# OBJECTIVE
In the part of the records that opens with the line containing "Task: Click the" and runs through the end of the records, swap every "screenshot" for "capture" and change nothing else. Give back only that part, without the pictures.

# MATERIAL PROVIDED
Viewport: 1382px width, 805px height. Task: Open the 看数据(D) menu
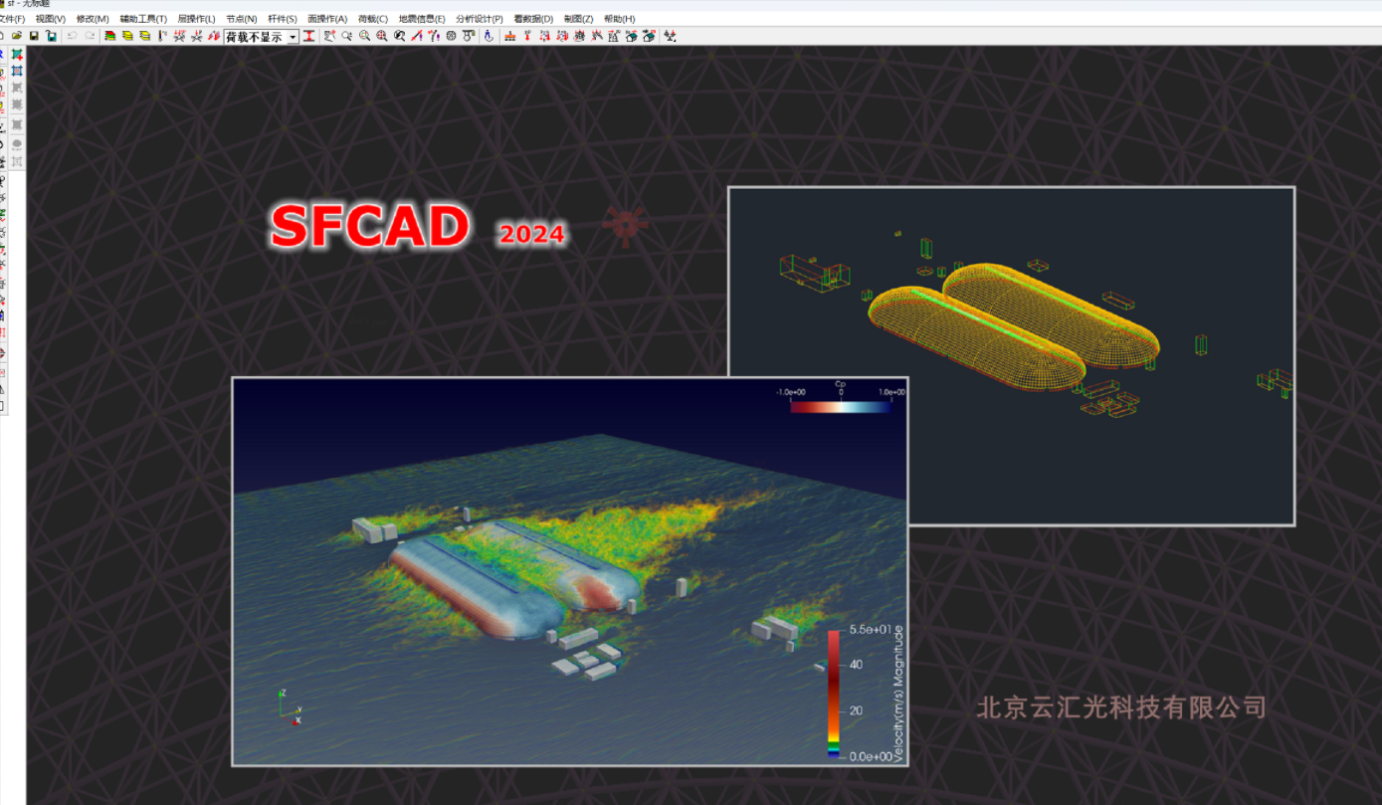click(533, 19)
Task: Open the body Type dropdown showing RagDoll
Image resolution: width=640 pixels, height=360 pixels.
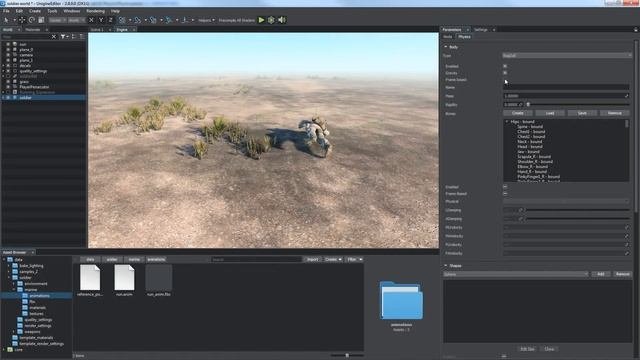Action: (x=567, y=56)
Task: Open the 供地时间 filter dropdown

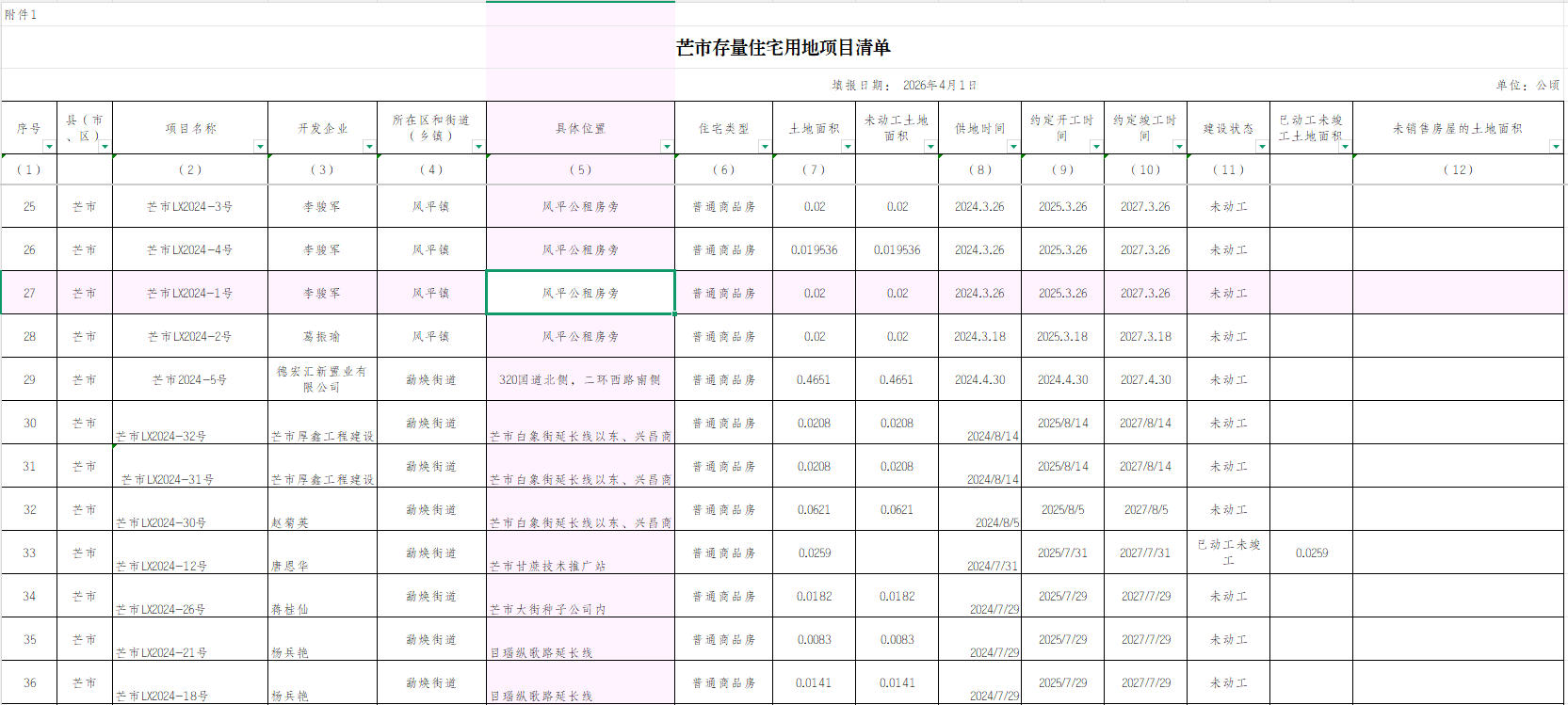Action: click(x=1013, y=147)
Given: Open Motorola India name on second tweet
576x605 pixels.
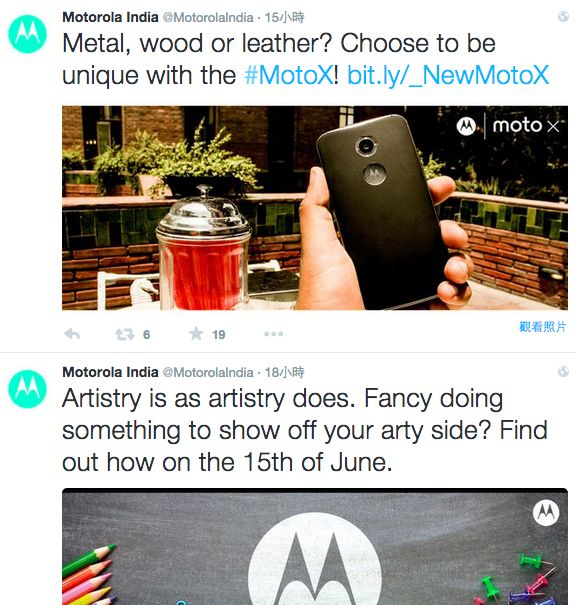Looking at the screenshot, I should pyautogui.click(x=110, y=372).
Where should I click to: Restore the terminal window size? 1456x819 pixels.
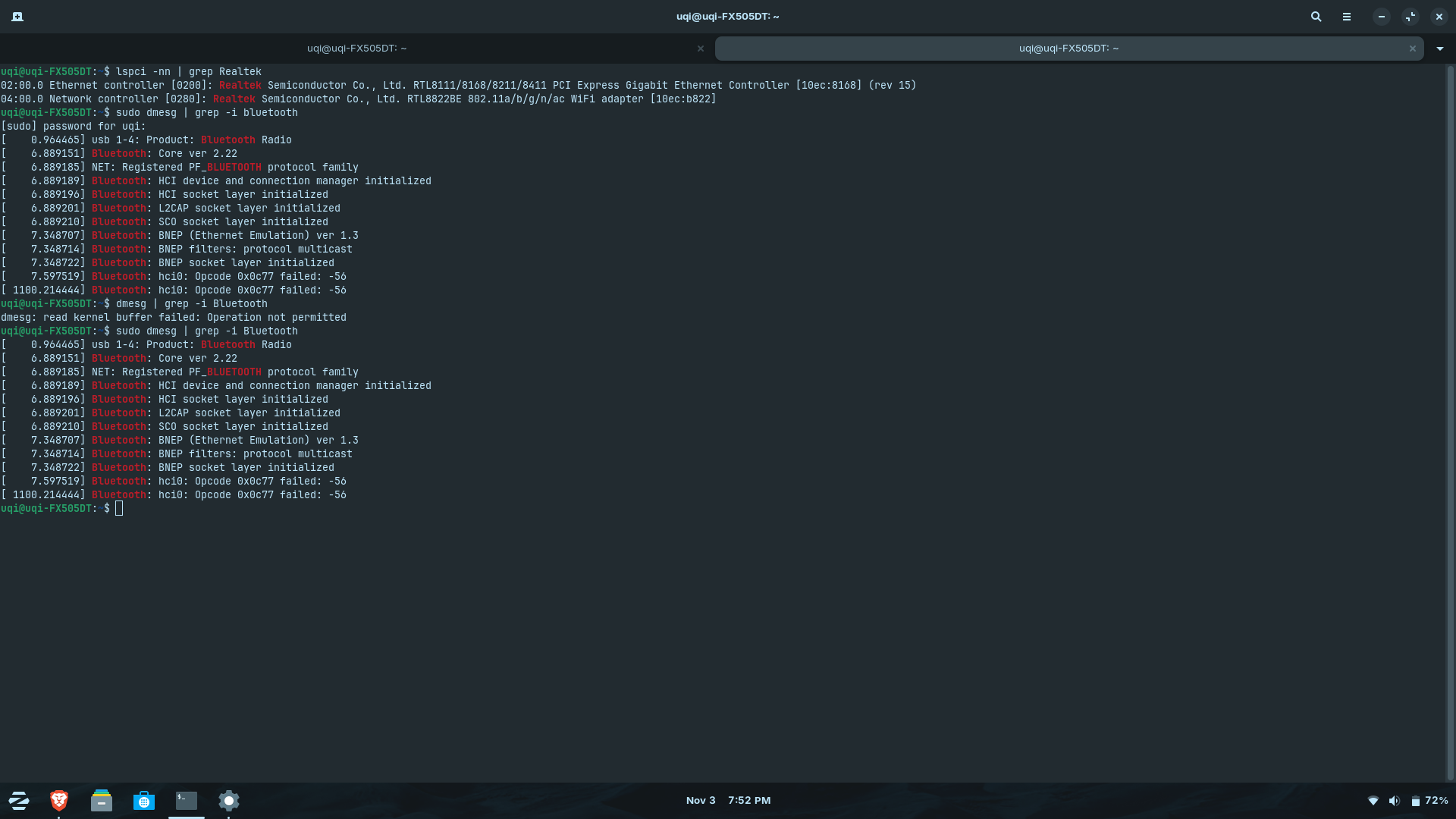tap(1410, 17)
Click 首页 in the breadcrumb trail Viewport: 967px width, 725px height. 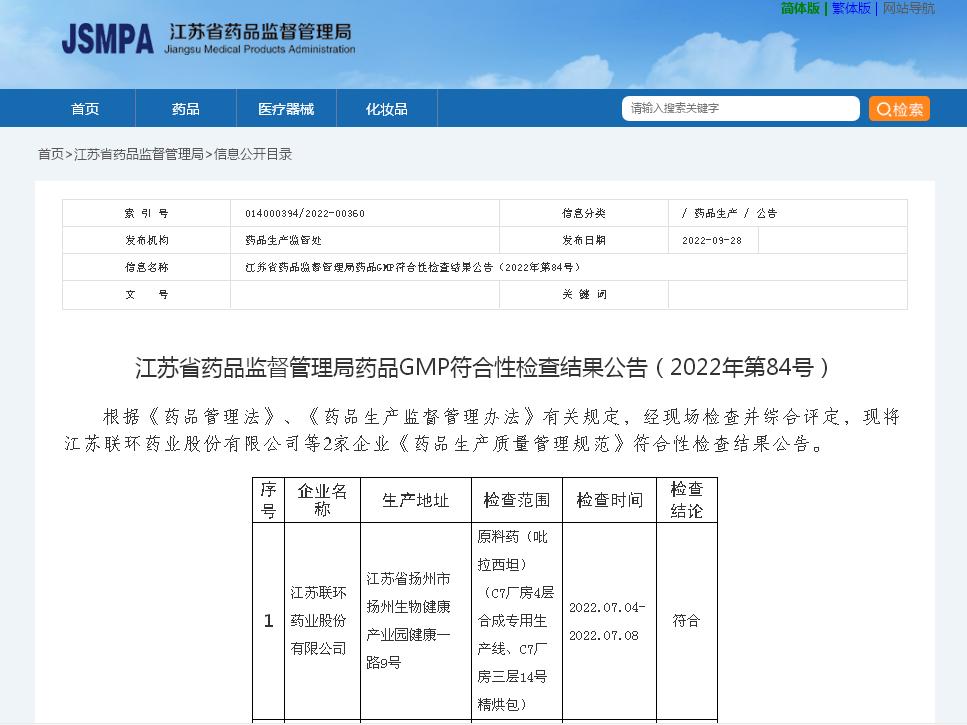50,155
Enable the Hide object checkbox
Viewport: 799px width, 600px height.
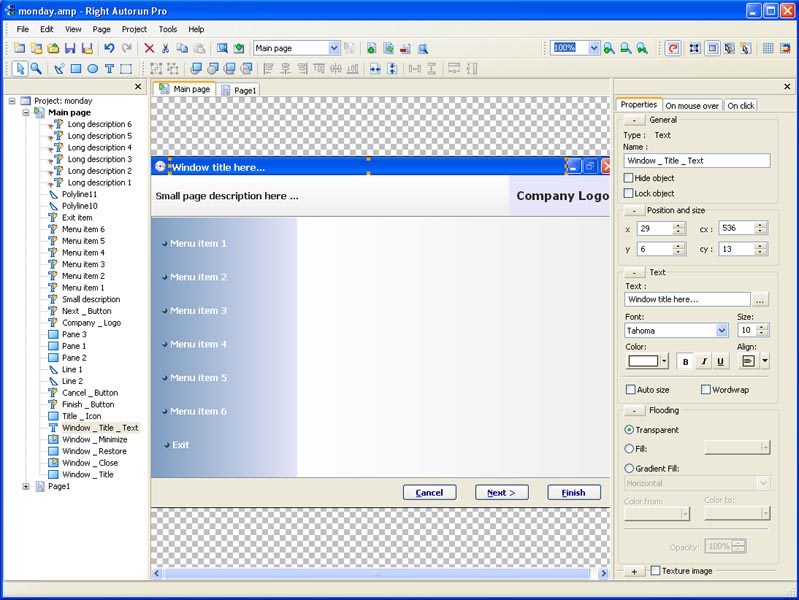629,178
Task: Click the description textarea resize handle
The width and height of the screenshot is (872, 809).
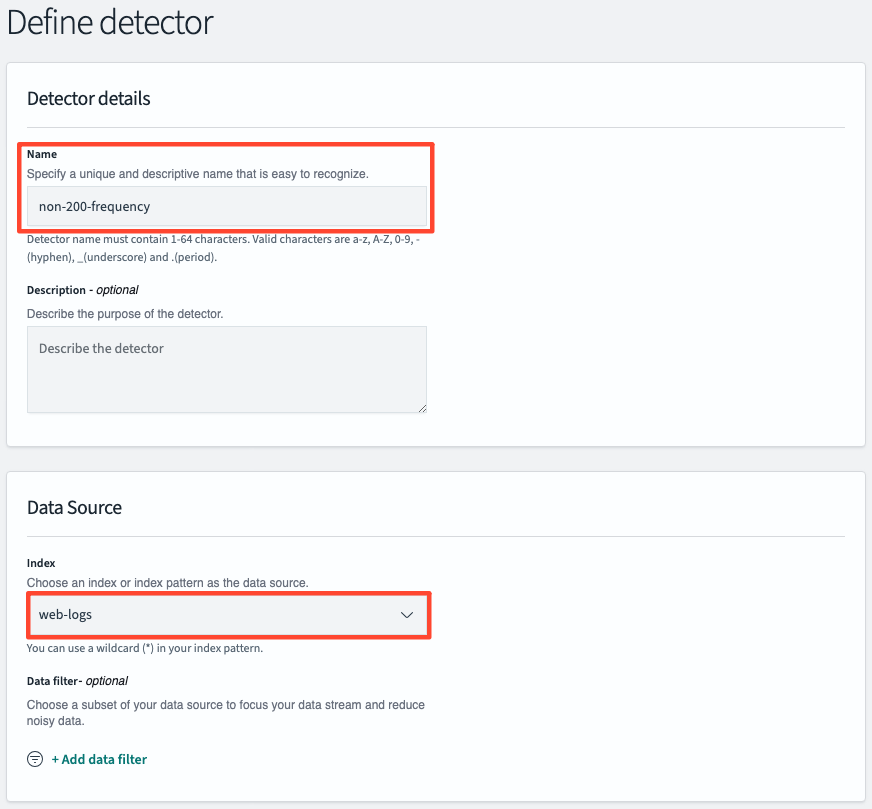Action: (422, 408)
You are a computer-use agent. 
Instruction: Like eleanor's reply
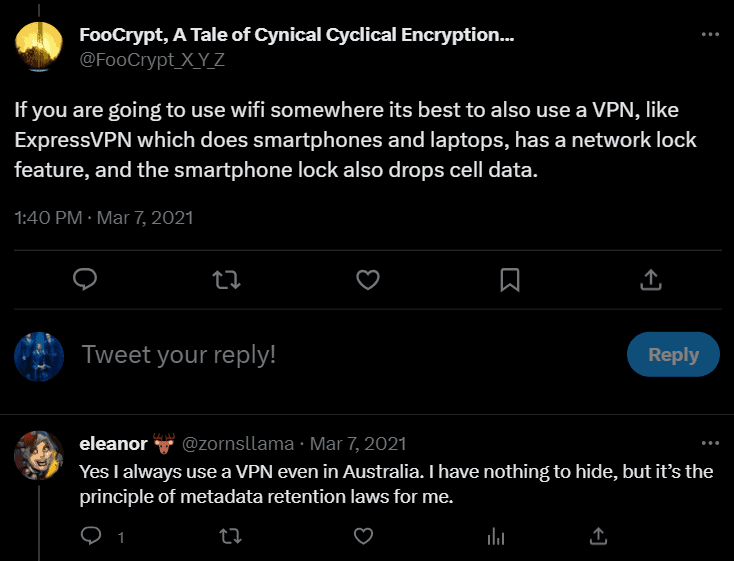click(362, 536)
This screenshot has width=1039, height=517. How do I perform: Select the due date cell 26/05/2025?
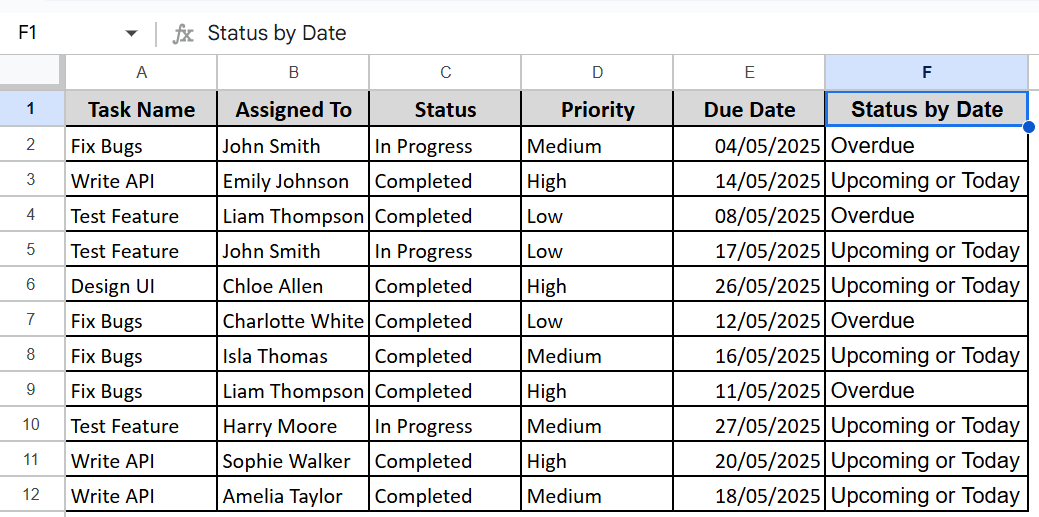click(749, 286)
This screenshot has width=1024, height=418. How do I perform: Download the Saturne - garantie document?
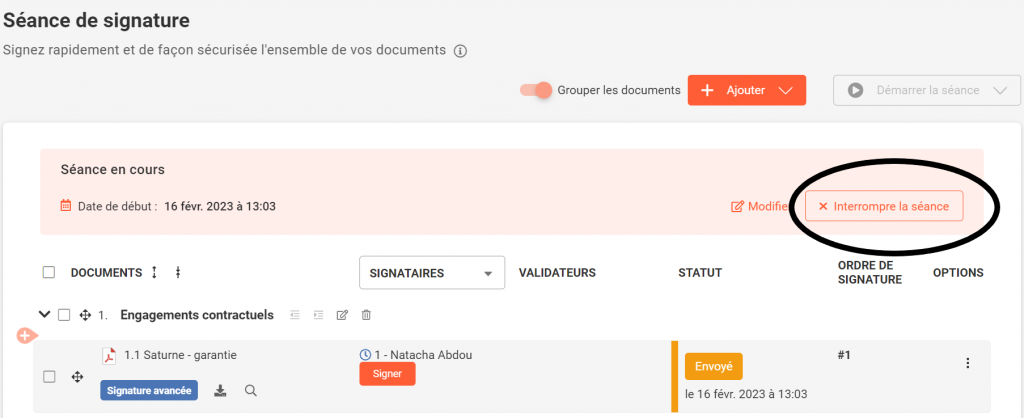(x=221, y=390)
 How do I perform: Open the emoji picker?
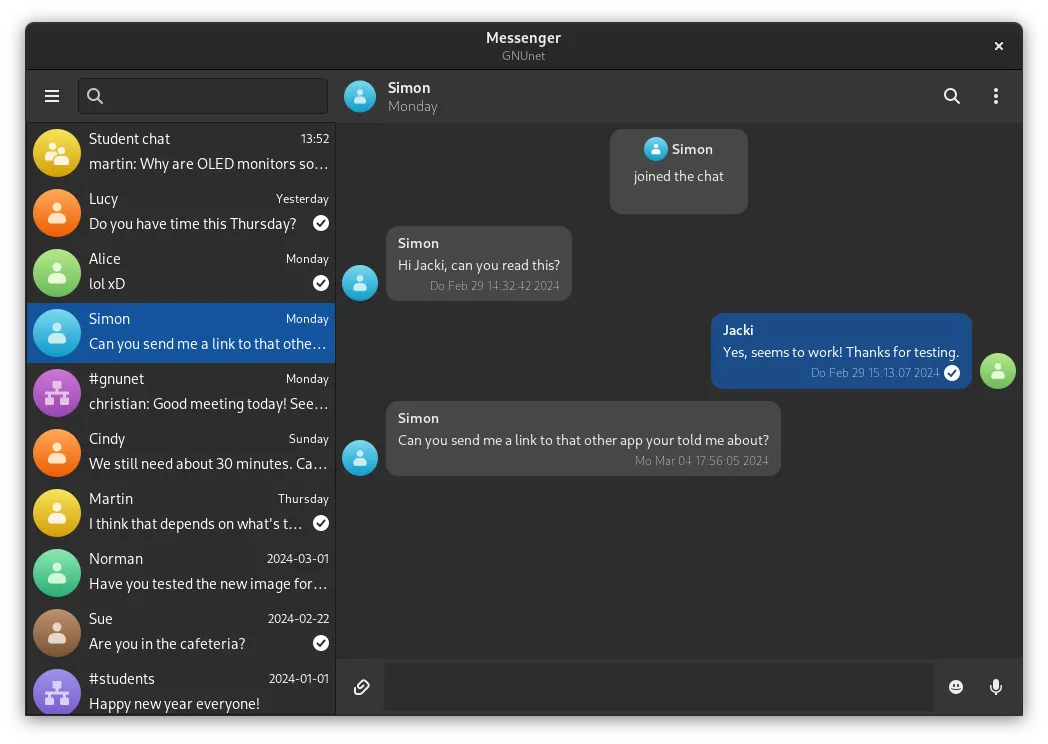coord(956,687)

# EXERCISE RESULT
Task: Click the description textarea resize handle
The width and height of the capture is (872, 809).
Action: (422, 408)
You are a computer-use agent. 
Instruction: Like eleanor's reply
click(362, 536)
This capture has width=1039, height=517. How do I perform: Select the due date cell 26/05/2025?
click(749, 286)
This capture has width=1024, height=418. How do I perform: Download the Saturne - garantie document?
(x=221, y=390)
 How do I perform: Open the emoji picker?
coord(956,687)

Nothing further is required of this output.